Fiction Friday: Untitled Story About Space Lobsters Who Know Where Babies Come From But Not How They’re Made (Part 2)

When last we left, Farwalk was going to try to enter the Forest.

Zie spent most of the rest of the day in meditation and rest, preparing mentally and physically for the journey to come. Zie had learned the dangers of journeying in full sunlight the hard way on hir past journeys. The broad patches of agony on hir back had taken days to heal. Darkness had dangers of its own, but that was why zie had waited so long, for a night when both moons would be full.

After second moonrise, zie finally set out. The gradual slope up onto the beach was easy enough, but then there was the hill up from the beach to the fern-covered slopes between it and the Forest. That was more of a struggle. The steepness of it–a full claw up every claw and a half forward!–was difficult enough, but it was also tall enough to noticeably loom over hir. Hir legs twitched as zie approached it, wanting to run back into the nice safe sea, but zie pushed on.

Once at the top, Farwalk studied the Forest with two of hir eyes while the other four regarded the ocean. Zie loved this view, which so few of hir people had seen: the ocean went on seemingly forever, far far past the Great Cliff from which no Vimwar had ever returned. It was by walking along that cliff–at a respectful distance, of course, since it was quite a dizzying drop–that Farwalk had found hir way to the tiny village of the Others. Zie had lived among them for nearly a year, learning their language, their strange customs, their stories, and teaching them hir own people’s way with scampies, greatly increasing the yield of their middens.

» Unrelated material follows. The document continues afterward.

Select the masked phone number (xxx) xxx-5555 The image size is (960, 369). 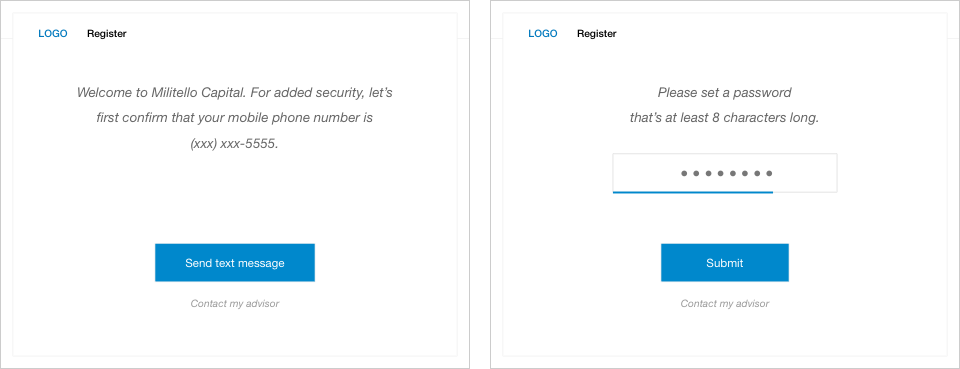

Farwalk had returned home full of excitement, to a jubilant village that had presumed hir dead. But then Slowspin and Fiveclaw had suggested accompanying Farwalk on another journey to see the Others, and maybe bring some volunteers from the Other Village back with them. Waykeeper’s reaction was as unexpected as it was firm: no Others were to enter the village. The Others did not live in the village, which was where all people lived, so they must be some other kind of thing. Bringing them among people might be dangerous, for them and for the Ivimwi.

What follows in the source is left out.